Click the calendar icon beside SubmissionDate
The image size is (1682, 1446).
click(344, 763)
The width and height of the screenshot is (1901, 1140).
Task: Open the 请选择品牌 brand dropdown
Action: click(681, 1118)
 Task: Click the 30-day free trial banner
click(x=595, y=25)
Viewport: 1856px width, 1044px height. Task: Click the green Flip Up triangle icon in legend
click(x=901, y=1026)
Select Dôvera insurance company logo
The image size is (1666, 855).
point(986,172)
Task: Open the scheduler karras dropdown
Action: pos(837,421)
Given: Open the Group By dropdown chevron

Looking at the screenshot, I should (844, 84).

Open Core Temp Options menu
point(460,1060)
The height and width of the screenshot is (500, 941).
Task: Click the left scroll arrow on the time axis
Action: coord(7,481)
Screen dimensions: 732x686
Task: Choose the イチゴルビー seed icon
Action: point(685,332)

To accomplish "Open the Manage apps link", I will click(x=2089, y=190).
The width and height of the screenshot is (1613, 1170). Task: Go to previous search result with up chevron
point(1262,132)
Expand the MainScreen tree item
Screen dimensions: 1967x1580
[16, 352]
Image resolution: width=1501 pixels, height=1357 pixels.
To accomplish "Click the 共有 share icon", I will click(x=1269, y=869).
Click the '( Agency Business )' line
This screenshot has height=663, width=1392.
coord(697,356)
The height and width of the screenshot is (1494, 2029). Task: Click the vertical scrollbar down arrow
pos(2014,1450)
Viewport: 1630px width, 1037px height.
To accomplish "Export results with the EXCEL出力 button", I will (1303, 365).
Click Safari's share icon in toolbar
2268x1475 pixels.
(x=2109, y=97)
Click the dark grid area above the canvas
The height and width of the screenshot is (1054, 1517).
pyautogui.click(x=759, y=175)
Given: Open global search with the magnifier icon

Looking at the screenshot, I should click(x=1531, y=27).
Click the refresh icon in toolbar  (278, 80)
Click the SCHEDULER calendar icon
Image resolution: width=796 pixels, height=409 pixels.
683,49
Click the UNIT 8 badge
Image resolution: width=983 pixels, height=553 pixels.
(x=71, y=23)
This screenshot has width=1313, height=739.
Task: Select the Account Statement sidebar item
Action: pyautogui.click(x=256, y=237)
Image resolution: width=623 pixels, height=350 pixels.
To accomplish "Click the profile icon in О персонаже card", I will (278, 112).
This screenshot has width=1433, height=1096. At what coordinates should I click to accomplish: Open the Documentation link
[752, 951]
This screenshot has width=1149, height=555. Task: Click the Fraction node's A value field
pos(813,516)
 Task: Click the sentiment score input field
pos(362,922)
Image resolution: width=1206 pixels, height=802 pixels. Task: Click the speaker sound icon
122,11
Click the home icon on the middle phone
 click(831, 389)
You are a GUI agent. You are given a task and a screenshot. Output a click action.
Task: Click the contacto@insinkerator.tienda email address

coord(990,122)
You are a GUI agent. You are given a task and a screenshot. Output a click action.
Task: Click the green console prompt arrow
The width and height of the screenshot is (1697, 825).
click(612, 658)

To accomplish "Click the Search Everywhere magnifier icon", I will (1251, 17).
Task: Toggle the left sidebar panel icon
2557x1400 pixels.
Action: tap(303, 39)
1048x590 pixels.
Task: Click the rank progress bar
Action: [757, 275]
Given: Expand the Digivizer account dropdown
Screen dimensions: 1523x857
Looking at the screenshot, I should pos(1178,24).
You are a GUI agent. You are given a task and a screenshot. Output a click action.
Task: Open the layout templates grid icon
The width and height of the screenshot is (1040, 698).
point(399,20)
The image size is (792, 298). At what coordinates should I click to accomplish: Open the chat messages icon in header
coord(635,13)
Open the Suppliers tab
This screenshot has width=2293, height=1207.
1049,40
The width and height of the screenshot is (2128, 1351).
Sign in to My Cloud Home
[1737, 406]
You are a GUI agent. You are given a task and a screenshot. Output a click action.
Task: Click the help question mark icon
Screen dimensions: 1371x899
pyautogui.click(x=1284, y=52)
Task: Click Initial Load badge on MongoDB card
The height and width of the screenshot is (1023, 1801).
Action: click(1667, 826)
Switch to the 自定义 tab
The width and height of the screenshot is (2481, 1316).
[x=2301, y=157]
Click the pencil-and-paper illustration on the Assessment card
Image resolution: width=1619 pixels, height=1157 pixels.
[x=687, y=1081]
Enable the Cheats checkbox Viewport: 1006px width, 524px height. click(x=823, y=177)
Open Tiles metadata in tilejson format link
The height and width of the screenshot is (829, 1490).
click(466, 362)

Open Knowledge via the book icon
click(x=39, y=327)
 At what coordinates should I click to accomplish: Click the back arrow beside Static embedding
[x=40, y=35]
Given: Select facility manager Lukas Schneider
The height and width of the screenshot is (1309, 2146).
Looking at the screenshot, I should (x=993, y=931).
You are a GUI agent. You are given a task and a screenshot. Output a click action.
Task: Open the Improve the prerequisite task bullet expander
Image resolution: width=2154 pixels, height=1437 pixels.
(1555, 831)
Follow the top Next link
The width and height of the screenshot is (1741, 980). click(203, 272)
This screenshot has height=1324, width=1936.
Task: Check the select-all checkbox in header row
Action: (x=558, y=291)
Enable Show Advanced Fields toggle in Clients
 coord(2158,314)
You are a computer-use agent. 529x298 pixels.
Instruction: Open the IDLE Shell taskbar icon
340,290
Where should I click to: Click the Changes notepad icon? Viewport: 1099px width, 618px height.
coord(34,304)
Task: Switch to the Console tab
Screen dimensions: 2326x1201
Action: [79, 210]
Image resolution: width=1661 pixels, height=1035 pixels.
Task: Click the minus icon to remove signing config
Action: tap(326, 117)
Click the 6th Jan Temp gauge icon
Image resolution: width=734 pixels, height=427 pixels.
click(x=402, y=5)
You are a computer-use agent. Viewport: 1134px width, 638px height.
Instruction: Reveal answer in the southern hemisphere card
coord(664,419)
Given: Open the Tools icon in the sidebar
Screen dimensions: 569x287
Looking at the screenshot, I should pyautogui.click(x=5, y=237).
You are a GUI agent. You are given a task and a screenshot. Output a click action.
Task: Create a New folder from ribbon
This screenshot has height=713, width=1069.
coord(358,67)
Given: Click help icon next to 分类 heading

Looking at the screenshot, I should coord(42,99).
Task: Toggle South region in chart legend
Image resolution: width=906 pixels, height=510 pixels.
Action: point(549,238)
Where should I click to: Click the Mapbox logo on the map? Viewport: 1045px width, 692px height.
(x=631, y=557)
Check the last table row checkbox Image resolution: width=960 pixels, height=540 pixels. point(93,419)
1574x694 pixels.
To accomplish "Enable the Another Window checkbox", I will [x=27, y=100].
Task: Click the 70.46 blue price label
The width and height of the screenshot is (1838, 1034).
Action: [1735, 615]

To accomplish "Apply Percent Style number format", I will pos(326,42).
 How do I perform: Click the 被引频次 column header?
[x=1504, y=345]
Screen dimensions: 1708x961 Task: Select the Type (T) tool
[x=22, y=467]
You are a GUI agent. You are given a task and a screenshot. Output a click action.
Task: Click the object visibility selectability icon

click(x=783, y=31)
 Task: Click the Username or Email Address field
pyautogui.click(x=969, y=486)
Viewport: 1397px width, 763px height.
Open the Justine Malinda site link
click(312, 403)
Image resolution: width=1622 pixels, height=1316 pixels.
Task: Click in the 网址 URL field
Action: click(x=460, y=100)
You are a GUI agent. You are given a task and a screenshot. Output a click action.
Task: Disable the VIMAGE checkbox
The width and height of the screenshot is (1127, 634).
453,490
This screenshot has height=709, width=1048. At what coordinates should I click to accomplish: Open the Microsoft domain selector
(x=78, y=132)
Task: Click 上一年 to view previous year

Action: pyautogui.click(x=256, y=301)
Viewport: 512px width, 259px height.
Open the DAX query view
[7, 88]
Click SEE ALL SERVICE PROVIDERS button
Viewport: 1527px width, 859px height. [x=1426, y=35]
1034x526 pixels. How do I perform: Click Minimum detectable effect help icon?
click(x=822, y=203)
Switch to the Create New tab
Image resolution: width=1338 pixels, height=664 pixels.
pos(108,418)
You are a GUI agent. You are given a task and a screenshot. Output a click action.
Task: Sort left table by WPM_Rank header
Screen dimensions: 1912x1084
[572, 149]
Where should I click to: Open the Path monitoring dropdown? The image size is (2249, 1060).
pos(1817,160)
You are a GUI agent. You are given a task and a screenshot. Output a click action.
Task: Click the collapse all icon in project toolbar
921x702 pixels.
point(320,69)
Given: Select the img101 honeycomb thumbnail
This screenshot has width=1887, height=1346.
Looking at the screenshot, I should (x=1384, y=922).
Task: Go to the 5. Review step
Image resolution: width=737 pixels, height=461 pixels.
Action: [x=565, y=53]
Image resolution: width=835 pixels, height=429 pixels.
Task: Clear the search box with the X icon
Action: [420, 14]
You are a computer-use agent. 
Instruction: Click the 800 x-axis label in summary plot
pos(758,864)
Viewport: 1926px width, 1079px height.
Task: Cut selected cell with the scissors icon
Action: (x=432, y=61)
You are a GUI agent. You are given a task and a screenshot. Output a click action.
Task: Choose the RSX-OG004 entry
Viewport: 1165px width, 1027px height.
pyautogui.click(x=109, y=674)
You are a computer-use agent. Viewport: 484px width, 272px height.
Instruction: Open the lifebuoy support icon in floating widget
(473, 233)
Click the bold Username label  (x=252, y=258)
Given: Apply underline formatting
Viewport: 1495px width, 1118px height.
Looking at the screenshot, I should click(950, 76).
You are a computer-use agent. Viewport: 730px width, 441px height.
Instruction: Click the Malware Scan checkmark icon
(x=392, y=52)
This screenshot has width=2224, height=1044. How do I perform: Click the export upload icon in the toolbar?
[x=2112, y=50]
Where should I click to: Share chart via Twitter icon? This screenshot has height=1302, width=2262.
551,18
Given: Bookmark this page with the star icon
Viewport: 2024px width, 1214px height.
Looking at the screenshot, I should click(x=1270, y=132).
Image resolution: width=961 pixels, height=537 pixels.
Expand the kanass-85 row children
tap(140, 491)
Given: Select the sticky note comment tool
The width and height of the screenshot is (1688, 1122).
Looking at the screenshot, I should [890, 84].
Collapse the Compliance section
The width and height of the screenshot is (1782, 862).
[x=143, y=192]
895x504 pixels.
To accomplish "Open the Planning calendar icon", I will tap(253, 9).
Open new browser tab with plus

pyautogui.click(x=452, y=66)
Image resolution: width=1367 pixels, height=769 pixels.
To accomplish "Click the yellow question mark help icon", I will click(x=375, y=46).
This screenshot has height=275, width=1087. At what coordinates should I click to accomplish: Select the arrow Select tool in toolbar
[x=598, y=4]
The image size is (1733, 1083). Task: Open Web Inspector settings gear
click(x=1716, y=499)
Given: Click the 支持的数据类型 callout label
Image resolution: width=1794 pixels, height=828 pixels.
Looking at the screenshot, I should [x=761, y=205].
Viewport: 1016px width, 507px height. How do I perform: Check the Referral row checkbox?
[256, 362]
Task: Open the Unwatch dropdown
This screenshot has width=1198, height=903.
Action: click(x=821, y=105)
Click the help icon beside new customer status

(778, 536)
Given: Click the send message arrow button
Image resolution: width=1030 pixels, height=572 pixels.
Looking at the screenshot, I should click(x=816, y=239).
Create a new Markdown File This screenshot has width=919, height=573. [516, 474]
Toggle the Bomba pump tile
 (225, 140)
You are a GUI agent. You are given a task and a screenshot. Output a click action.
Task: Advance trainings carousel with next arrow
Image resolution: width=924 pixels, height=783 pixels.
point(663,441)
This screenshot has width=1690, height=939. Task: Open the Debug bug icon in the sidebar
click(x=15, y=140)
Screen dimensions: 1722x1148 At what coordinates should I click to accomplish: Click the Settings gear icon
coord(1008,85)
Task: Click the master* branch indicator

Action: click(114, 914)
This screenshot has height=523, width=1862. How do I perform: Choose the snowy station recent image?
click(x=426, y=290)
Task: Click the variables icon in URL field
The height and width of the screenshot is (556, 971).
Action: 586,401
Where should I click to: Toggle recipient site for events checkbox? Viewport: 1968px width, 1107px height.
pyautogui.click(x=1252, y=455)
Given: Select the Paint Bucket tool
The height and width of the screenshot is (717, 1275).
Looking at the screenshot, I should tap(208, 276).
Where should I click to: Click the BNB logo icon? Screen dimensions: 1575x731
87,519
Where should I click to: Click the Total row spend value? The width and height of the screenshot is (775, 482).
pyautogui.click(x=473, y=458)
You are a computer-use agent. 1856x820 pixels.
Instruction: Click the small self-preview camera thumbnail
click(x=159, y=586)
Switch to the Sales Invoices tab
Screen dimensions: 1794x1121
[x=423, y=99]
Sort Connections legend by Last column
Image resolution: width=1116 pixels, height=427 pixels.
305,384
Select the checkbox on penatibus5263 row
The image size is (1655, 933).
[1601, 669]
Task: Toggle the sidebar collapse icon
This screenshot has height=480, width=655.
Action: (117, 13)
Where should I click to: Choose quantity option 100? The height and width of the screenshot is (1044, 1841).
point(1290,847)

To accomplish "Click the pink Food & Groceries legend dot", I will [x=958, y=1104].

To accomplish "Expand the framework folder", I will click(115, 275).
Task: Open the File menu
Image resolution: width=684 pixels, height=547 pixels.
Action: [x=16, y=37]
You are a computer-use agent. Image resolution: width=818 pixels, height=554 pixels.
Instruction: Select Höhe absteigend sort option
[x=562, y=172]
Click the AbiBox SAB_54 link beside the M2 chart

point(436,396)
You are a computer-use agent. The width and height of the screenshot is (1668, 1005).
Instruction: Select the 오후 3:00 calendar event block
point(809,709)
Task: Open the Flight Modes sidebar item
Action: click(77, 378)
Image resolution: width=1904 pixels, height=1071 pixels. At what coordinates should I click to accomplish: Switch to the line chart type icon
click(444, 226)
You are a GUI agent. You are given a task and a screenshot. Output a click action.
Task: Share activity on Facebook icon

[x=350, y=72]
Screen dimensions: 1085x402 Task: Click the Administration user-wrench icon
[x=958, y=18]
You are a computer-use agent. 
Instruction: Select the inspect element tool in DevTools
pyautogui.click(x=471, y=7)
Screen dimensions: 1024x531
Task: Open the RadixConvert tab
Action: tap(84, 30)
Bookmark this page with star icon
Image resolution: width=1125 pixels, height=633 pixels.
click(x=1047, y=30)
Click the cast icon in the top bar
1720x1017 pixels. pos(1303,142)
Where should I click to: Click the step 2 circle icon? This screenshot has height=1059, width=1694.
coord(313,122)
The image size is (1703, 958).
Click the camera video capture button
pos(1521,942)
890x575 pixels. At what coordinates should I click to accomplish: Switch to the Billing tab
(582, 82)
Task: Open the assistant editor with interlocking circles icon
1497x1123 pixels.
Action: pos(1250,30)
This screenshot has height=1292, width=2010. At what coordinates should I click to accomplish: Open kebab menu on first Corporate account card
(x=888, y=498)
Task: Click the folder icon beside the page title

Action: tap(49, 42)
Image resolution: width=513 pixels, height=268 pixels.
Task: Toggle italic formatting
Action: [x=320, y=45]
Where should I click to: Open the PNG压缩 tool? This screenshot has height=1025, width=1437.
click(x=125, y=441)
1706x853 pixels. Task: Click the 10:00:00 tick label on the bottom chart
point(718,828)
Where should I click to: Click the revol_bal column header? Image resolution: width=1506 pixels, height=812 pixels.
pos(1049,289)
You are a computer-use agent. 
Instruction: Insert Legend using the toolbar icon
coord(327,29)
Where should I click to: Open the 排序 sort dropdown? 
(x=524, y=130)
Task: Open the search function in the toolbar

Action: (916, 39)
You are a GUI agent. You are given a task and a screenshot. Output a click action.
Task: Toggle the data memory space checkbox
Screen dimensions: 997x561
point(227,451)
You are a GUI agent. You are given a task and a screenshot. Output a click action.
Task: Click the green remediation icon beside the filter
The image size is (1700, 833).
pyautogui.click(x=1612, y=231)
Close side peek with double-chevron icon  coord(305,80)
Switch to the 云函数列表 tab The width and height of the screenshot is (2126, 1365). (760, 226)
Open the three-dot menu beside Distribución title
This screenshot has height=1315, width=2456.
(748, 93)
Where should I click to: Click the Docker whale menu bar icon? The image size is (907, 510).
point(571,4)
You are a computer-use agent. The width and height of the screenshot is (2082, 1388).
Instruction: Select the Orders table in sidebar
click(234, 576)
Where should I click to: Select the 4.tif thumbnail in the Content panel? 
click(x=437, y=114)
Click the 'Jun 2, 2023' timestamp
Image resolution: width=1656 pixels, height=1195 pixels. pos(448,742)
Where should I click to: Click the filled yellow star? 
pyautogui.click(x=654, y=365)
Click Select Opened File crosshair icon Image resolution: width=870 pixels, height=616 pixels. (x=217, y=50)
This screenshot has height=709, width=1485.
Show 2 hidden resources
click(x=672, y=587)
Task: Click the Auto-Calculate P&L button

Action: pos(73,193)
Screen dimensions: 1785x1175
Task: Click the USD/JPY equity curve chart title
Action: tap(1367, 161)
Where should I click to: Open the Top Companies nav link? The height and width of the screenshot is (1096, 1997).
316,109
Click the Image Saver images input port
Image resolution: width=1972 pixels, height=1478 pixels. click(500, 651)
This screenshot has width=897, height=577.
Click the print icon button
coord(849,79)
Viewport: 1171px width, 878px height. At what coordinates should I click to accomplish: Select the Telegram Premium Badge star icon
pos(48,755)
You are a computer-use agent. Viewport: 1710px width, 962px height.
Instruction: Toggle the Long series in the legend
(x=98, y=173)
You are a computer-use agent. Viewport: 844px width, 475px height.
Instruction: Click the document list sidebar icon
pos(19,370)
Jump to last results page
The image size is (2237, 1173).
· · · · · · ·
*Task details*
Nothing but the lines above from the one containing "Task: Choose the RSX-OG004 entry" through the one containing "Given: Click the 支持的数据类型 callout label" should appear in the answer, each repeated exactly.

*The completed task*
Task: Choose the RSX-OG004 entry
Viewport: 1165px width, 1027px height.
pyautogui.click(x=109, y=674)
You are a computer-use agent. Viewport: 484px width, 272px height.
Instruction: Open the lifebuoy support icon in floating widget
(473, 233)
Click the bold Username label  (x=252, y=258)
Given: Apply underline formatting
Viewport: 1495px width, 1118px height.
Looking at the screenshot, I should click(950, 76).
You are a computer-use agent. Viewport: 730px width, 441px height.
Instruction: Click the Malware Scan checkmark icon
(x=392, y=52)
This screenshot has width=2224, height=1044. How do I perform: Click the export upload icon in the toolbar?
[x=2112, y=50]
Where should I click to: Share chart via Twitter icon? This screenshot has height=1302, width=2262.
551,18
Given: Bookmark this page with the star icon
Viewport: 2024px width, 1214px height.
Looking at the screenshot, I should click(x=1270, y=132).
Image resolution: width=961 pixels, height=537 pixels.
Expand the kanass-85 row children
tap(140, 491)
Given: Select the sticky note comment tool
The width and height of the screenshot is (1688, 1122).
Looking at the screenshot, I should [890, 84].
Collapse the Compliance section
The width and height of the screenshot is (1782, 862).
[x=143, y=192]
895x504 pixels.
To accomplish "Open the Planning calendar icon", I will tap(253, 9).
Open new browser tab with plus

pyautogui.click(x=452, y=66)
Image resolution: width=1367 pixels, height=769 pixels.
To accomplish "Click the yellow question mark help icon", I will click(x=375, y=46).
This screenshot has height=275, width=1087. At what coordinates should I click to accomplish: Select the arrow Select tool in toolbar
[x=598, y=4]
The image size is (1733, 1083). Task: Open Web Inspector settings gear
click(x=1716, y=499)
Given: Click the 支持的数据类型 callout label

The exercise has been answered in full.